// the find
powersync-ja/powersync-js
SDK that enables local-first and real-time reactive apps with embedded SQLite for JavaScript clients, including React Native and Web
PowerSync is a client-side SDK for building offline-first apps that sync a local SQLite database with a server-side PowerSync service (supports Postgres, MongoDB, MySQL, SQL Server). It covers React Native, Web, Node.js, and Electron with framework integrations for React, Vue, Angular, and ORMs like Drizzle and Kysely. You still need PowerSync's hosted or self-hosted sync service — this repo is the client half only.
- Genuinely broad platform coverage: one coherent abstraction works across React Native, browser (OPFS-backed SQLite via WASM), Node.js, Electron, and Capacitor — the shared `packages/common` core keeps behavior consistent.
- ORM integrations for Drizzle and Kysely are first-class packages, not afterthoughts, so you don't have to give up type-safe query builders to go local-first.
- The reactive query model (watch a SQL query, get updates when data changes) is a good fit for UI frameworks and avoids hand-wiring change events to component state.
- Monorepo is well-structured with changesets for versioning, multiple CI workflows including simulator/emulator tests, and a diagnostics app for inspecting local sync state at runtime.
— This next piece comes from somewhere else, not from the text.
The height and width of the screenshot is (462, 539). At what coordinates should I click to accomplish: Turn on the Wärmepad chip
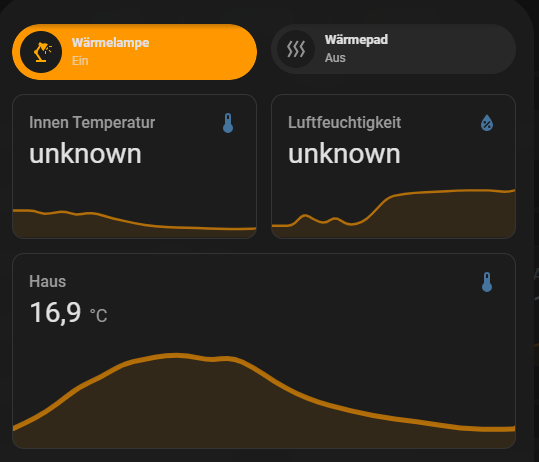(x=393, y=49)
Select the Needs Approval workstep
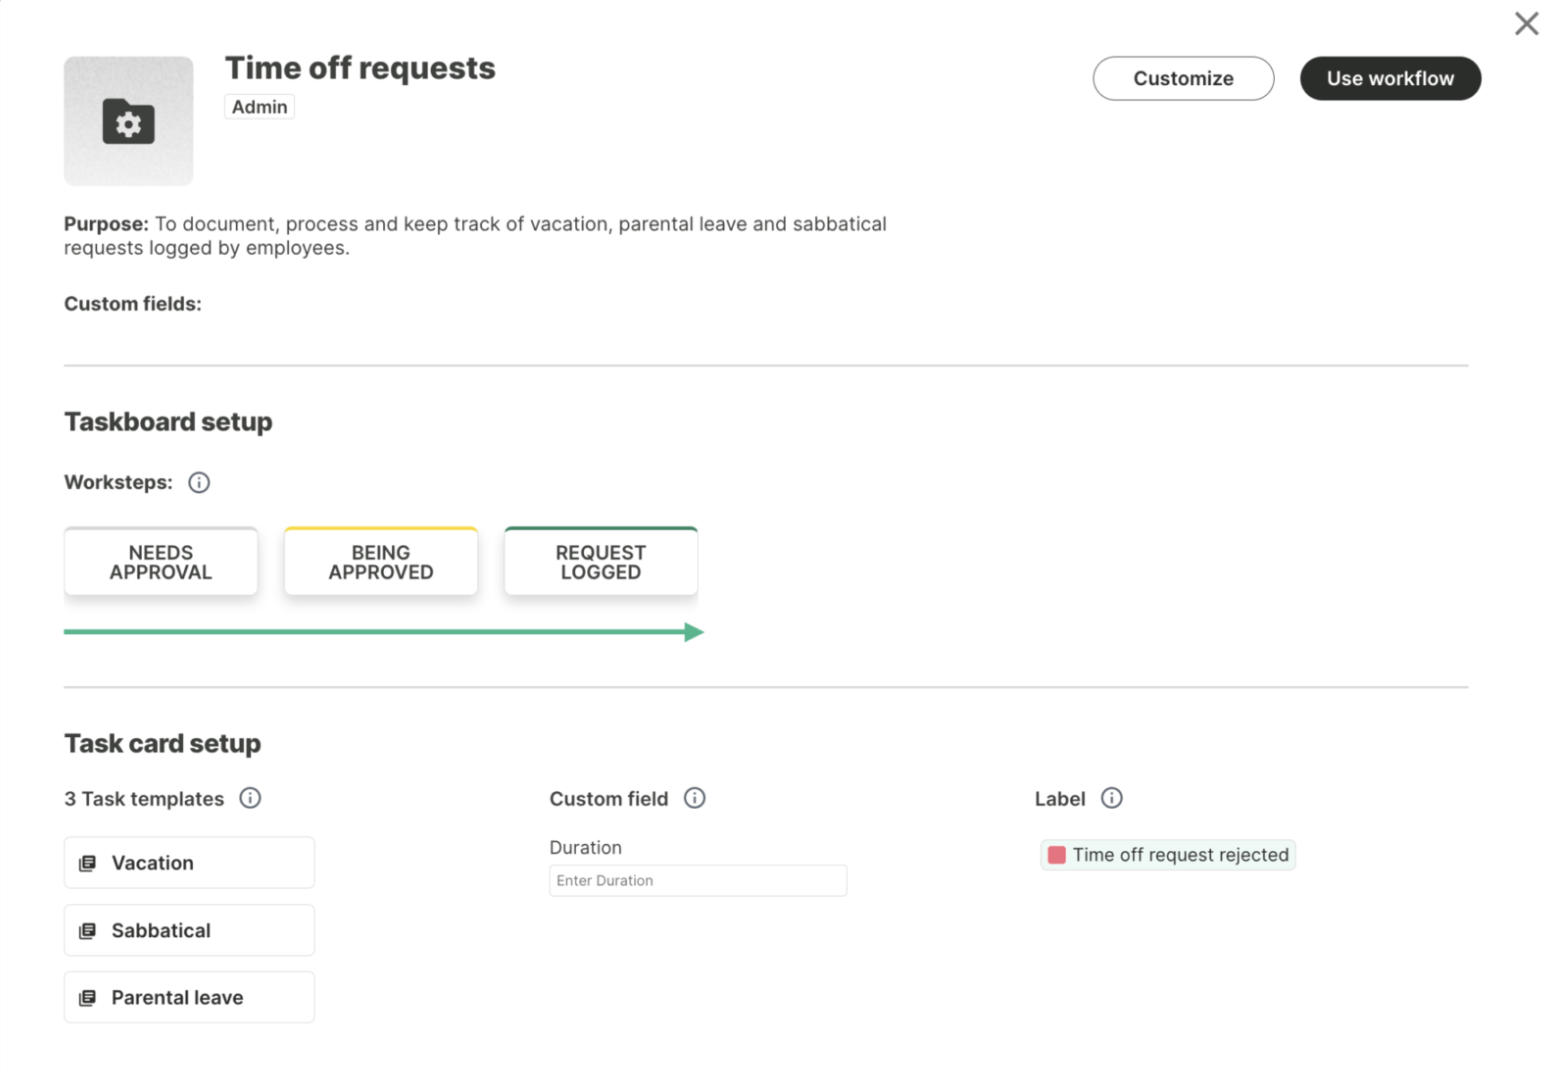The image size is (1550, 1078). 161,562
- Hard dependency on the PowerSync sync service — there's no way to use just the local SQLite layer with your own sync protocol without building a custom connector, and the sync bucket model requires server-side configuration that ties you to their platform.
- Several packages are still in alpha or deprecated (attachments package is deprecated, attachments-storage-react-native is alpha, Node SDK is relatively new) — the surface area looks complete until you check the fine print.
- Web SQLite uses WASM + OPFS which has real gotchas: OPFS requires cross-origin isolation headers (`COOP`/`COEP`), breaking many third-party embeds, and the setup docs don't front-load this warning prominently enough.
- Metro symlink workaround for React Native development (the mtsl hack described in the README) signals fragility in the local dev loop — iterating on the native SQLite layer requires copying files around manually, which will frustrate contributors.